-------- Passage to read

In re Tidwell

CourtU.S. Bankruptcy Court — Northern District of Texas
Writing for the CourtJOHN FLOWERS
CitationIn re Tidwell, 4 B.R. 100, 2 C.B.C.2d 172 (Bankr. N.D. Tex. 1980)
Decision Date02 June 1980
Docket NumberBankruptcy No. 480-00056,Adversary No. 480-0022.
PartiesIn re Roy Lee TIDWELL and wife, Mary Jane Tidwell, Debtors. Roy Lee TIDWELL and wife, Mary Jane Tidwell, Plaintiffs, v. Robert Lee THOMAS et al., Defendants.

Clifford McMaster, Fort Worth, Tex., for plaintiff.

Richard W. Wiseman, R. David Jones, Fort Worth, Tex., for defendant.

MEMORANDUM OPINION

JOHN FLOWERS, Bankruptcy Judge.

Roy Lee Tidwell and wife, Mary Jane, chapter 13 debtors, have removed this cause of action from the 18th District Court of Johnson County, Texas. The debtors were the plaintiffs in the state court action brought against Robert Lee Thomas and other defendants to declare certain liens invalid on property alleged to be the Tidwell's homestead and to enjoin its foreclosure. Defendants have moved for remand on two grounds: (1) no jurisdiction exists to authorize removal because the state court had rendered judgment and, alternately, (2) the action has been fully litigated in the state court and it is inequitable to allow relitigation of the action in the Bankruptcy Court.

Certain facts are undisputed. On February 15, 1980, the state court judge orally announced his ruling following a jury trial. On February 20, 1980, the debtors filed a chapter 13 bankruptcy case. The state court judge signed a written judgment the same day the bankruptcy petition was filed.

----------------
-------- Data section

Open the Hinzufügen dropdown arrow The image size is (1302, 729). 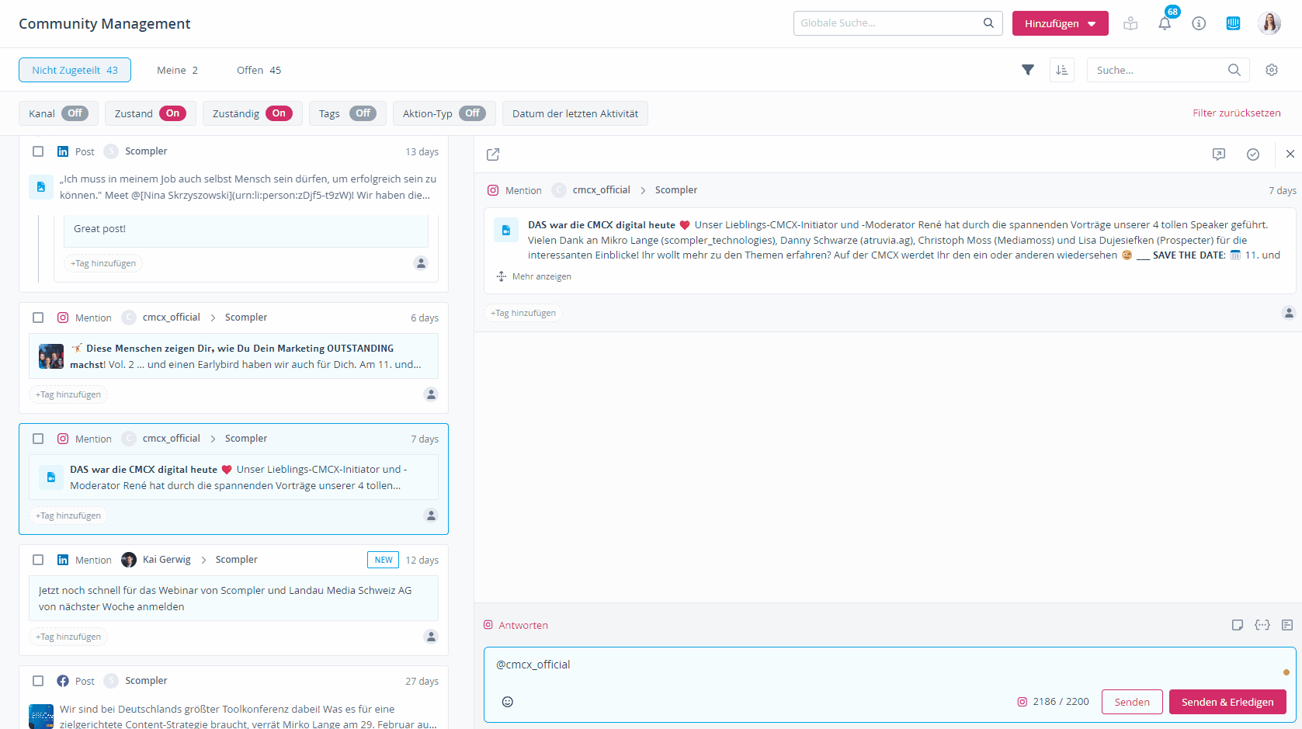click(x=1090, y=23)
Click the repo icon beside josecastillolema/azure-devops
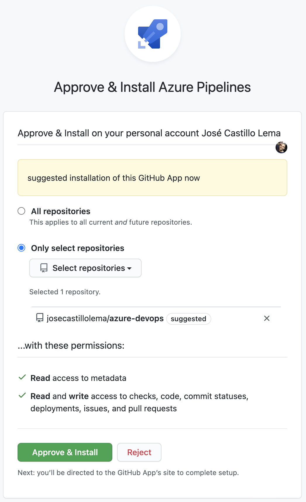The width and height of the screenshot is (306, 502). 40,318
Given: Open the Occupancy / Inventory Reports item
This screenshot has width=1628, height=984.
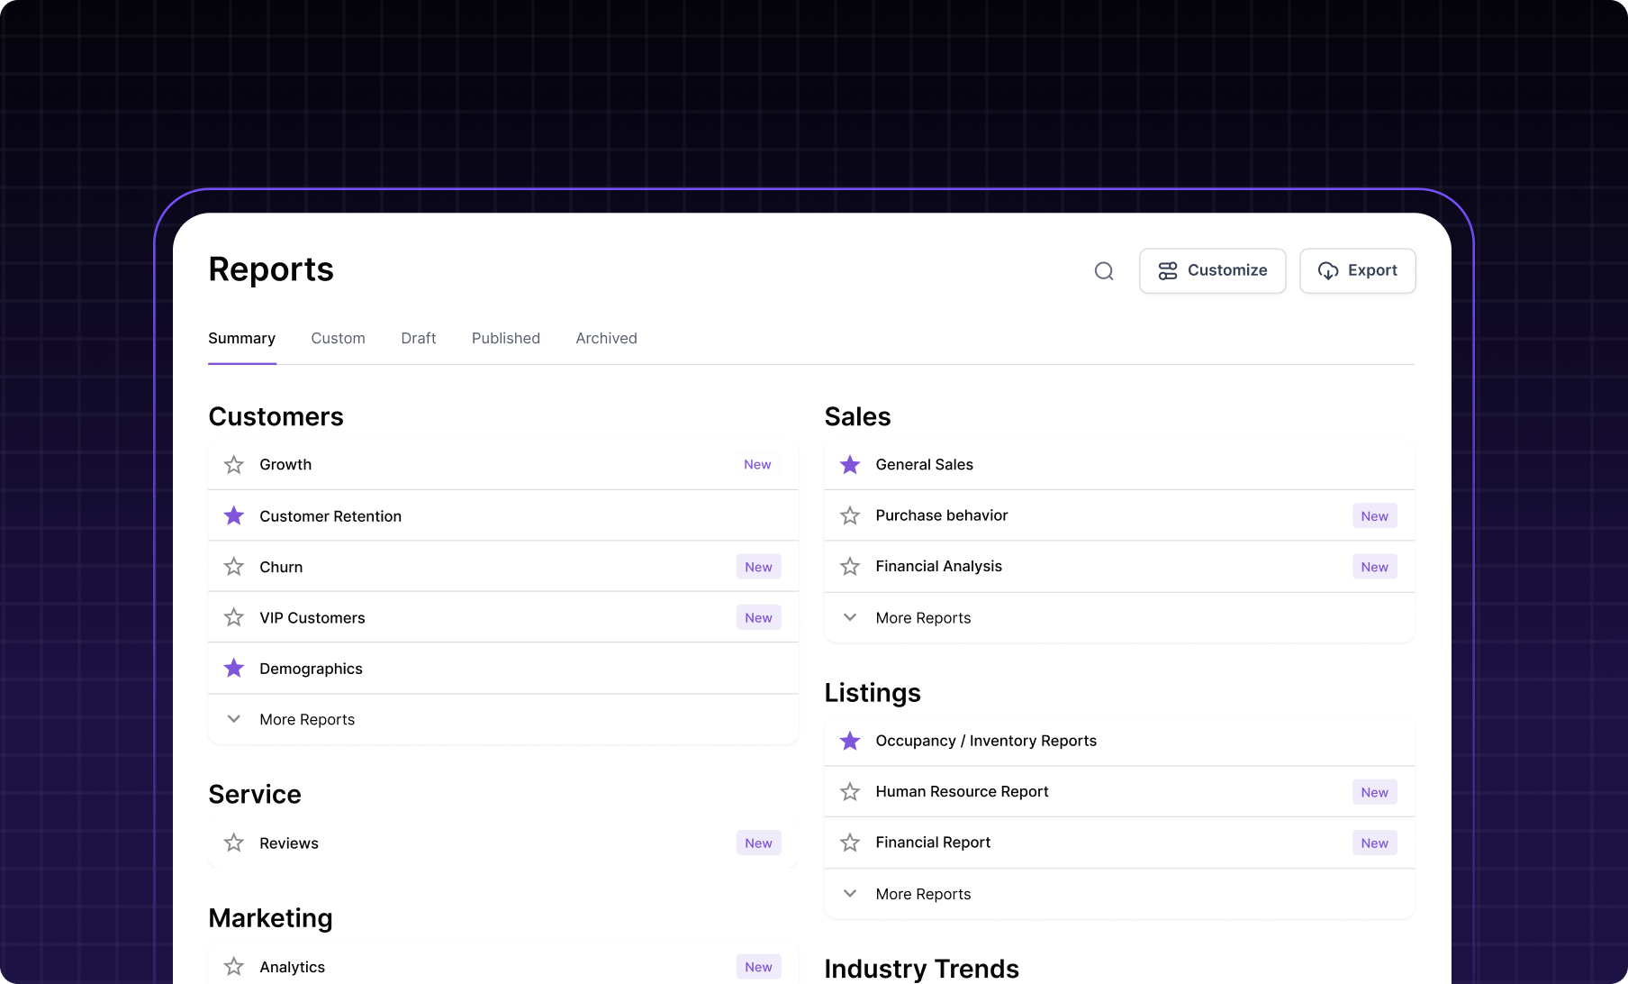Looking at the screenshot, I should click(x=986, y=741).
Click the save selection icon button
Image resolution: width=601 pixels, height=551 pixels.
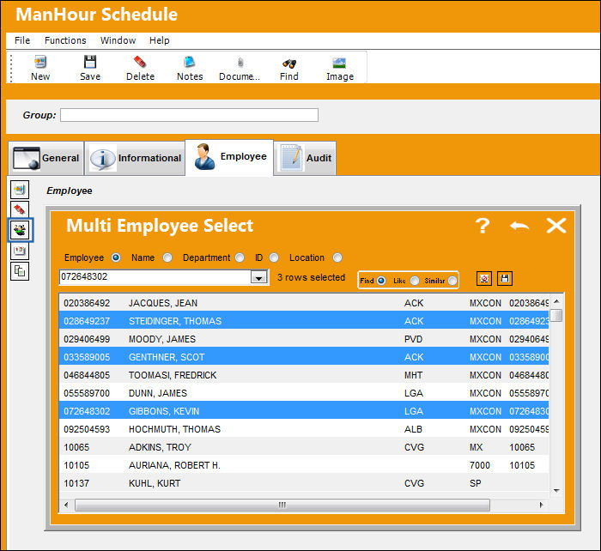coord(505,279)
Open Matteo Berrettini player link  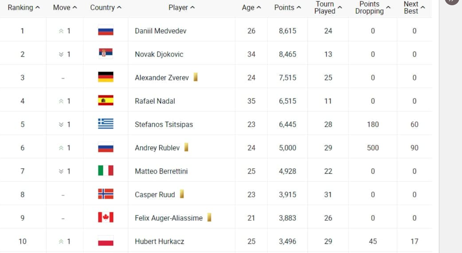[x=161, y=171]
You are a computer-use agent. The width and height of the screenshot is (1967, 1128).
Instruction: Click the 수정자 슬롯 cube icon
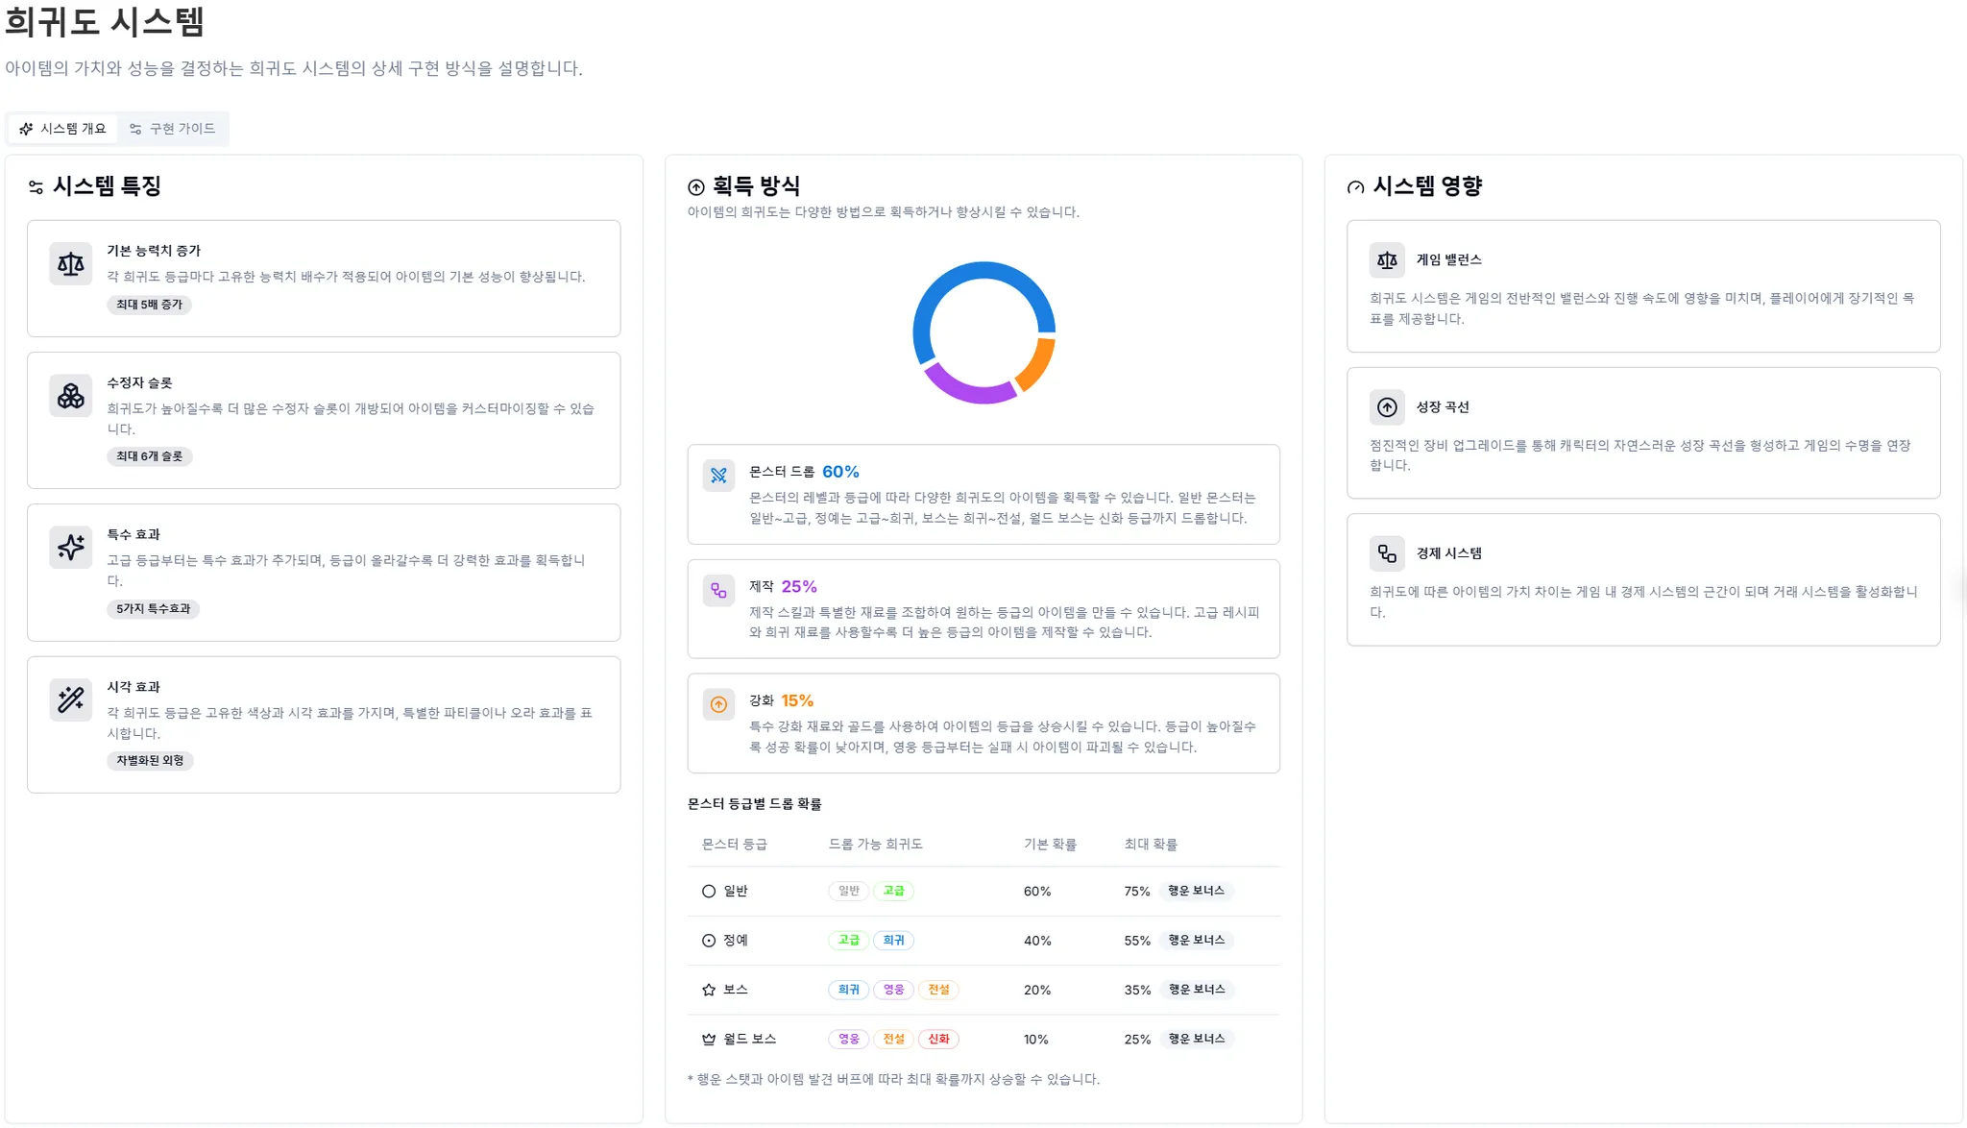click(x=70, y=395)
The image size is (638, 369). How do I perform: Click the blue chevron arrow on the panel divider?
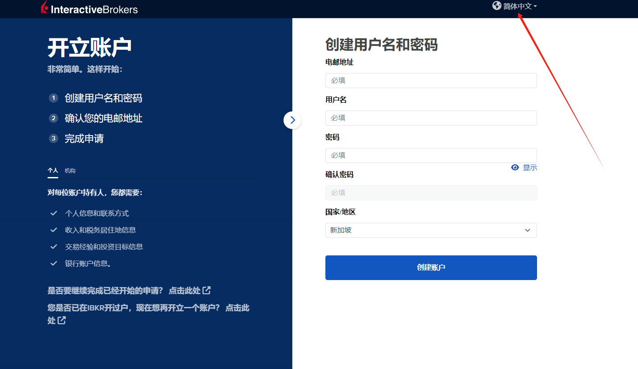pyautogui.click(x=292, y=120)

----------------

Instructions for the task —
Reproduce word for word the stretch of the bankruptcy court opinion from "CourtU.S. Bankruptcy Court" through "480-00056,Adversary No. 480-0022.".

Solution —
CourtU.S. Bankruptcy Court — Northern District of Texas
Writing for the CourtJOHN FLOWERS
CitationIn re Tidwell, 4 B.R. 100, 2 C.B.C.2d 172 (Bankr. N.D. Tex. 1980)
Decision Date02 June 1980
Docket NumberBankruptcy No. 480-00056,Adversary No. 480-0022.